Instructions:
[1] According to the text on Heinrich Böll's story, for how long does the family keep up its nightly Christmas ritual for Aunt Milla?
[2] Reproduce the passage of the text on Heinrich Böll's story from "Böll's narrative becomes" up to and including "its role in the war.".

Document excerpt:
=== Section Start ===

CHRISTMAS NOT JUST ONCE A YEAR" - A Short Story by Heinrich Böll - 1952 (Nicht nur zur Weihnachtszeit") - 7 Pages - included in the anthology A Very German Christmas-


Heinrich Böll 

Born: December 21, 1917, Cologne, Germany

Died: July 16, 1985 (age 67 years), Kreuzau, Germany

1972 - Wins Nobel Prize for Literature 

Christmas Not Just Once a Year" takes place in the years immediately following World War II. Böll himself participated in the war as a Nazi soldier. In the course of the war, he wrote hundreds of letters home to his wife, many of which explicitly criticized Germany's role in the war.

Christmas Not Just Once a Year" ("Nicht nur zur Wiehnachtszeit") was written in 1951 and was first "published" in a German radio broadcast that year. Considered to be one of Heinrich Böll's finest satires, the story was included in German in his 1952 book, Nicht nur zur Weihnachtszeit, a collection that was expanded in 1966 and renamed Nicht nur zur Wiehnachtszeit: Satiren. In the United States, the story appeared most recently in Böll's collected stories, The Stories of Heinrich Böll, published by Knopf in 1986. In addition, "Christmas Not Just Once a Year" is one of Böll's most widely anthologized stories.

"Christmas Not Just Once a Year" tells the simple story of Aunt Milla's hysterical reaction to the taking down of the family Christmas tree in 1946 and her family's subsequent reaction to her hysteria. Told through the eyes of one of the family's first cousins, the story describes the complete moral and psychological disintegration of a family that refuses to acknowledge Milla's profound psychological problems. Instead of addressing the issue of Milla's breakdown clinically or directly, the family decides to continue with the ruse that every day is Christmas. For two years they go to great lengths and expense to host a nightly ritual of Christmas tree decorations and carol singing in order to keep Aunt Milla from screaming hysterically.

Böll's narrative becomes increasingly absurd as the story develops. Written while Germany was in the early stages of its postwar reconstruction, and during a time when it had yet to fully acknowledge its role in World War II or in the Holocaust. "Christmas Not Just Once a Year" addresses the theme of historical amnesia. Just as the family refuses to accept the fact that things are no longer "like the good old days" of prewar Germany and that Aunt Milla could not become healthy until the family acknowledges this basic fact, Böll believed that Germany would remain stunted if it did not directly address its Nazi past and come to terms with its role in the war.

=== Section End ===

Dataset excerpt:
=== Section Start ===

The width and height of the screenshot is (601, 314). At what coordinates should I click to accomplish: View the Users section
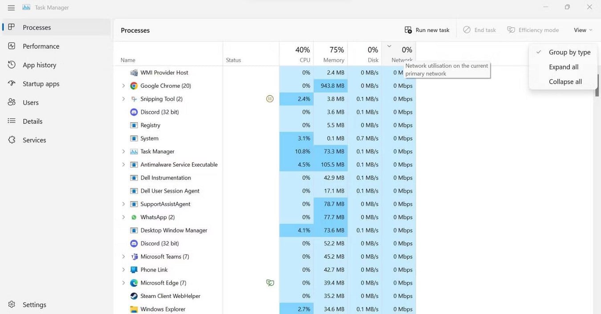click(30, 102)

=== Section End ===

Answer list:
[1] For two years.

[2]
Böll's narrative becomes increasingly absurd as the story develops. Written while Germany was in the early stages of its postwar reconstruction, and during a time when it had yet to fully acknowledge its role in World War II or in the Holocaust. "Christmas Not Just Once a Year" addresses the theme of historical amnesia. Just as the family refuses to accept the fact that things are no longer "like the good old days" of prewar Germany and that Aunt Milla could not become healthy until the family acknowledges this basic fact, Böll believed that Germany would remain stunted if it did not directly address its Nazi past and come to terms with its role in the war.